▶ [PROMPT]: Exactly as they appear, set down all of the records.

▶ [EXTRACTED INFORMATION]:
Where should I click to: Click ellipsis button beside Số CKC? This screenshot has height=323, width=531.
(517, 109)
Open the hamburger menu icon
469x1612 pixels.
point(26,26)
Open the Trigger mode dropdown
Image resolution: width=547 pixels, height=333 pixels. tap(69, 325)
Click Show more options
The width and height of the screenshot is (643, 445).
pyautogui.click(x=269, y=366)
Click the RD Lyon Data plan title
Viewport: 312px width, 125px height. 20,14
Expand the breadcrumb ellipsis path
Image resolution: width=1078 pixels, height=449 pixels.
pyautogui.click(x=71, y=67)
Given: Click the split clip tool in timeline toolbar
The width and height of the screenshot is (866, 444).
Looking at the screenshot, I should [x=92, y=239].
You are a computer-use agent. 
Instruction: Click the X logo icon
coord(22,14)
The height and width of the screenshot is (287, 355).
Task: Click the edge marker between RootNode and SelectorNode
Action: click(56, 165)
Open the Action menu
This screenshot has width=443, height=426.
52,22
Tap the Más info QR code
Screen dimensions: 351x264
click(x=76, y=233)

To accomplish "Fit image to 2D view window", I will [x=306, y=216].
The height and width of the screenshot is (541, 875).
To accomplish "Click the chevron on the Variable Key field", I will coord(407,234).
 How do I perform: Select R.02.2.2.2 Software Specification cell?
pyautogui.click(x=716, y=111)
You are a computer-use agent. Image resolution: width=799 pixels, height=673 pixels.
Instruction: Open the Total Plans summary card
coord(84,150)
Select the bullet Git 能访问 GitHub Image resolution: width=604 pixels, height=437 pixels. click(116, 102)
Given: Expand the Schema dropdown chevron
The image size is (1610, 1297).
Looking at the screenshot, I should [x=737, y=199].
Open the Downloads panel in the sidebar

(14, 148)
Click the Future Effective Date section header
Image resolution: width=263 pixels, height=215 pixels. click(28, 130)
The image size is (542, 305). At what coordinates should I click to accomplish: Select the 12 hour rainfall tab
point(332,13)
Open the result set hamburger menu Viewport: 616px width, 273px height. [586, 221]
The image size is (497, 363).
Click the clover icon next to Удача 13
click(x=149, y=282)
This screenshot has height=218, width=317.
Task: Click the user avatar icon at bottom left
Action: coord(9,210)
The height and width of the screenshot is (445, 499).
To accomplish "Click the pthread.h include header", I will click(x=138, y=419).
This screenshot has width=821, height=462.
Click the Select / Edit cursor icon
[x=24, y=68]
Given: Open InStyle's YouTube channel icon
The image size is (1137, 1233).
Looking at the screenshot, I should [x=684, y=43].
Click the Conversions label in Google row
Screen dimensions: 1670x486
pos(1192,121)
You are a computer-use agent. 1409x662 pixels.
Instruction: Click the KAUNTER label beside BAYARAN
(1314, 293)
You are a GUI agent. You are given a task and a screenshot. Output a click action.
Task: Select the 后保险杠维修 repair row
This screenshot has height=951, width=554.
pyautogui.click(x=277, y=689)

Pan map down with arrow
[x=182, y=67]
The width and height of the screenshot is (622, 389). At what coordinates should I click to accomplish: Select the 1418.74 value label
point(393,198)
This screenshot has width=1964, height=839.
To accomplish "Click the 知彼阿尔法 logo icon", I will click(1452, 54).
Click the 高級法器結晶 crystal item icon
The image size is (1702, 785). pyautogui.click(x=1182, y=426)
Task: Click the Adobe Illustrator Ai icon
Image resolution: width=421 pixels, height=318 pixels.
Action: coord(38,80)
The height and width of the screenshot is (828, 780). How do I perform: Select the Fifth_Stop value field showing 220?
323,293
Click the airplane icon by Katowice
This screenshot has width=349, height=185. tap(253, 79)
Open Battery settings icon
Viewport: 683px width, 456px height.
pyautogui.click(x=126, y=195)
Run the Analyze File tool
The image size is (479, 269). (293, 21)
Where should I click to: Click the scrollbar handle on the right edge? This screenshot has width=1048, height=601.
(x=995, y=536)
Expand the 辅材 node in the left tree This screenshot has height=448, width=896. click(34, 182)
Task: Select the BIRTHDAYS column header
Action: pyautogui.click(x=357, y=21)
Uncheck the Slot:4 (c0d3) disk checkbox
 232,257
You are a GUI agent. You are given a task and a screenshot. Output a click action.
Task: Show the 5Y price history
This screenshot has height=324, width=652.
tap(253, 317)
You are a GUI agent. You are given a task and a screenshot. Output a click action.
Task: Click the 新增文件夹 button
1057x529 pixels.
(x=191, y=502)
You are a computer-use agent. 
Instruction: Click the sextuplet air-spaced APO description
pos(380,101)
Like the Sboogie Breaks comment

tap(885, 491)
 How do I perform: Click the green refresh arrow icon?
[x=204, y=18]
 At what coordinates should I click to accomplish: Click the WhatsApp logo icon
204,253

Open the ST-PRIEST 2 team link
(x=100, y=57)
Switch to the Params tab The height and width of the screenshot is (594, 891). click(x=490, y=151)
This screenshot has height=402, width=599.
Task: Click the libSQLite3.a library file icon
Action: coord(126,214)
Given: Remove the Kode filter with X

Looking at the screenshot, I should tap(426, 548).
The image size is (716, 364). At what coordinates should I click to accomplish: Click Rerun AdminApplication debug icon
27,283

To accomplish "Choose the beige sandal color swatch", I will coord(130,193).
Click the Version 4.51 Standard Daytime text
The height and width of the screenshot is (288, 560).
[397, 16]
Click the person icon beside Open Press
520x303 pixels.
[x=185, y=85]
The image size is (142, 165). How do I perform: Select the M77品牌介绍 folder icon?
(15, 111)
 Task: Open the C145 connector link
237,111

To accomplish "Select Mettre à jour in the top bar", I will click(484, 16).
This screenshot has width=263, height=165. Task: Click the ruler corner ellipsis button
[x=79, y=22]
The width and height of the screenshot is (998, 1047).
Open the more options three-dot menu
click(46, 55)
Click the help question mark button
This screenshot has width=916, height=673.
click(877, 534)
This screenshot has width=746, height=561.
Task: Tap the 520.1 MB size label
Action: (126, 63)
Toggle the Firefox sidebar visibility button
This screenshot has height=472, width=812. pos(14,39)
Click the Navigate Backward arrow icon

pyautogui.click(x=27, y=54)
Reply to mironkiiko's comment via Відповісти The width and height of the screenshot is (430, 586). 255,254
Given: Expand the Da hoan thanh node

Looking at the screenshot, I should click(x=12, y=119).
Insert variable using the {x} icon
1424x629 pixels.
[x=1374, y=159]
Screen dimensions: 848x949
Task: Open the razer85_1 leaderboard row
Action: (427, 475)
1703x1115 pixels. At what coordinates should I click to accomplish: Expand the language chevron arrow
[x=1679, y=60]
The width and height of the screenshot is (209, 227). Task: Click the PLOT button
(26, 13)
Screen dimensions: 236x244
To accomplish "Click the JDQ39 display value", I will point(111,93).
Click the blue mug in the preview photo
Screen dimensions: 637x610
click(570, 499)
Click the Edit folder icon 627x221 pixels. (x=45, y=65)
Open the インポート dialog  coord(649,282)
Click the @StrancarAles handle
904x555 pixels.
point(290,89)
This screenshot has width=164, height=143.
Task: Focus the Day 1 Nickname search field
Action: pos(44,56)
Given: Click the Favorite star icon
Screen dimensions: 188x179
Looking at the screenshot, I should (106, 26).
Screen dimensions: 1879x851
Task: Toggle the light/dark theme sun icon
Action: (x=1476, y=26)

▶ [RESPONSE TO THE EXERCISE]:
Where should I click to: Click ellipsis button beside Số CKC? This screenshot has height=323, width=531.
(517, 109)
Open the hamburger menu icon
469x1612 pixels.
point(26,26)
Open the Trigger mode dropdown
Image resolution: width=547 pixels, height=333 pixels. tap(69, 325)
Click Show more options
The width and height of the screenshot is (643, 445).
pyautogui.click(x=269, y=366)
Click the RD Lyon Data plan title
Viewport: 312px width, 125px height. 20,14
Expand the breadcrumb ellipsis path
Image resolution: width=1078 pixels, height=449 pixels.
pyautogui.click(x=71, y=67)
Given: Click the split clip tool in timeline toolbar
The width and height of the screenshot is (866, 444).
Looking at the screenshot, I should [x=92, y=239].
You are a computer-use agent. 
Instruction: Click the X logo icon
coord(22,14)
The height and width of the screenshot is (287, 355).
Task: Click the edge marker between RootNode and SelectorNode
Action: click(56, 165)
Open the Action menu
This screenshot has width=443, height=426.
52,22
Tap the Más info QR code
Screen dimensions: 351x264
click(x=76, y=233)

To accomplish "Fit image to 2D view window", I will [x=306, y=216].
The height and width of the screenshot is (541, 875).
To accomplish "Click the chevron on the Variable Key field", I will coord(407,234).
 How do I perform: Select R.02.2.2.2 Software Specification cell?
pyautogui.click(x=716, y=111)
You are a computer-use agent. Image resolution: width=799 pixels, height=673 pixels.
Instruction: Open the Total Plans summary card
coord(84,150)
Select the bullet Git 能访问 GitHub Image resolution: width=604 pixels, height=437 pixels. click(116, 102)
Given: Expand the Schema dropdown chevron
The image size is (1610, 1297).
Looking at the screenshot, I should [x=737, y=199].
Open the Downloads panel in the sidebar

(14, 148)
Click the Future Effective Date section header
Image resolution: width=263 pixels, height=215 pixels. click(28, 130)
The image size is (542, 305). At what coordinates should I click to accomplish: Select the 12 hour rainfall tab
point(332,13)
Open the result set hamburger menu Viewport: 616px width, 273px height. [586, 221]
The image size is (497, 363).
Click the clover icon next to Удача 13
click(x=149, y=282)
This screenshot has height=218, width=317.
Task: Click the user avatar icon at bottom left
Action: coord(9,210)
The height and width of the screenshot is (445, 499).
To accomplish "Click the pthread.h include header", I will click(x=138, y=419).
This screenshot has width=821, height=462.
Click the Select / Edit cursor icon
[x=24, y=68]
Given: Open InStyle's YouTube channel icon
The image size is (1137, 1233).
Looking at the screenshot, I should [x=684, y=43].
Click the Conversions label in Google row
Screen dimensions: 1670x486
pos(1192,121)
You are a computer-use agent. 1409x662 pixels.
Instruction: Click the KAUNTER label beside BAYARAN
(1314, 293)
You are a GUI agent. You are given a task and a screenshot. Output a click action.
Task: Select the 后保险杠维修 repair row
This screenshot has height=951, width=554.
pyautogui.click(x=277, y=689)

Pan map down with arrow
[x=182, y=67]
The width and height of the screenshot is (622, 389). At what coordinates should I click to accomplish: Select the 1418.74 value label
point(393,198)
This screenshot has width=1964, height=839.
To accomplish "Click the 知彼阿尔法 logo icon", I will click(1452, 54).
Click the 高級法器結晶 crystal item icon
The image size is (1702, 785). pyautogui.click(x=1182, y=426)
Task: Click the Adobe Illustrator Ai icon
Image resolution: width=421 pixels, height=318 pixels.
Action: coord(38,80)
The height and width of the screenshot is (828, 780). How do I perform: Select the Fifth_Stop value field showing 220?
323,293
Click the airplane icon by Katowice
This screenshot has width=349, height=185. tap(253, 79)
Open Battery settings icon
Viewport: 683px width, 456px height.
pyautogui.click(x=126, y=195)
Run the Analyze File tool
The image size is (479, 269). (293, 21)
Where should I click to: Click the scrollbar handle on the right edge? This screenshot has width=1048, height=601.
(x=995, y=536)
Expand the 辅材 node in the left tree This screenshot has height=448, width=896. click(34, 182)
Task: Select the BIRTHDAYS column header
Action: pyautogui.click(x=357, y=21)
Uncheck the Slot:4 (c0d3) disk checkbox
 232,257
You are a GUI agent. You are given a task and a screenshot. Output a click action.
Task: Show the 5Y price history
This screenshot has height=324, width=652.
tap(253, 317)
You are a GUI agent. You are given a task and a screenshot. Output a click action.
Task: Click the 新增文件夹 button
1057x529 pixels.
(x=191, y=502)
You are a computer-use agent. 
Instruction: Click the sextuplet air-spaced APO description
pos(380,101)
Like the Sboogie Breaks comment

tap(885, 491)
 How do I perform: Click the green refresh arrow icon?
[x=204, y=18]
 At what coordinates should I click to accomplish: Click the WhatsApp logo icon
204,253

Open the ST-PRIEST 2 team link
(x=100, y=57)
Switch to the Params tab The height and width of the screenshot is (594, 891). click(x=490, y=151)
This screenshot has height=402, width=599.
Task: Click the libSQLite3.a library file icon
Action: coord(126,214)
Given: Remove the Kode filter with X

Looking at the screenshot, I should tap(426, 548).
The image size is (716, 364). At what coordinates should I click to accomplish: Click Rerun AdminApplication debug icon
27,283

To accomplish "Choose the beige sandal color swatch", I will coord(130,193).
Click the Version 4.51 Standard Daytime text
The height and width of the screenshot is (288, 560).
[397, 16]
Click the person icon beside Open Press
520x303 pixels.
[x=185, y=85]
The image size is (142, 165). How do I perform: Select the M77品牌介绍 folder icon?
(15, 111)
 Task: Open the C145 connector link
237,111

To accomplish "Select Mettre à jour in the top bar", I will click(484, 16).
This screenshot has width=263, height=165. Task: Click the ruler corner ellipsis button
[x=79, y=22]
The width and height of the screenshot is (998, 1047).
Open the more options three-dot menu
click(46, 55)
Click the help question mark button
This screenshot has width=916, height=673.
click(877, 534)
This screenshot has width=746, height=561.
Task: Tap the 520.1 MB size label
Action: (126, 63)
Toggle the Firefox sidebar visibility button
This screenshot has height=472, width=812. pos(14,39)
Click the Navigate Backward arrow icon

pyautogui.click(x=27, y=54)
Reply to mironkiiko's comment via Відповісти The width and height of the screenshot is (430, 586). 255,254
Given: Expand the Da hoan thanh node

Looking at the screenshot, I should click(x=12, y=119).
Insert variable using the {x} icon
1424x629 pixels.
[x=1374, y=159]
Screen dimensions: 848x949
Task: Open the razer85_1 leaderboard row
Action: (427, 475)
1703x1115 pixels. At what coordinates should I click to accomplish: Expand the language chevron arrow
[x=1679, y=60]
The width and height of the screenshot is (209, 227). Task: Click the PLOT button
(26, 13)
Screen dimensions: 236x244
To accomplish "Click the JDQ39 display value", I will point(111,93).
Click the blue mug in the preview photo
Screen dimensions: 637x610
click(570, 499)
Click the Edit folder icon 627x221 pixels. (x=45, y=65)
Open the インポート dialog  coord(649,282)
Click the @StrancarAles handle
904x555 pixels.
point(290,89)
This screenshot has width=164, height=143.
Task: Focus the Day 1 Nickname search field
Action: pos(44,56)
Given: Click the Favorite star icon
Screen dimensions: 188x179
Looking at the screenshot, I should (106, 26).
Screen dimensions: 1879x851
Task: Toggle the light/dark theme sun icon
Action: (x=1476, y=26)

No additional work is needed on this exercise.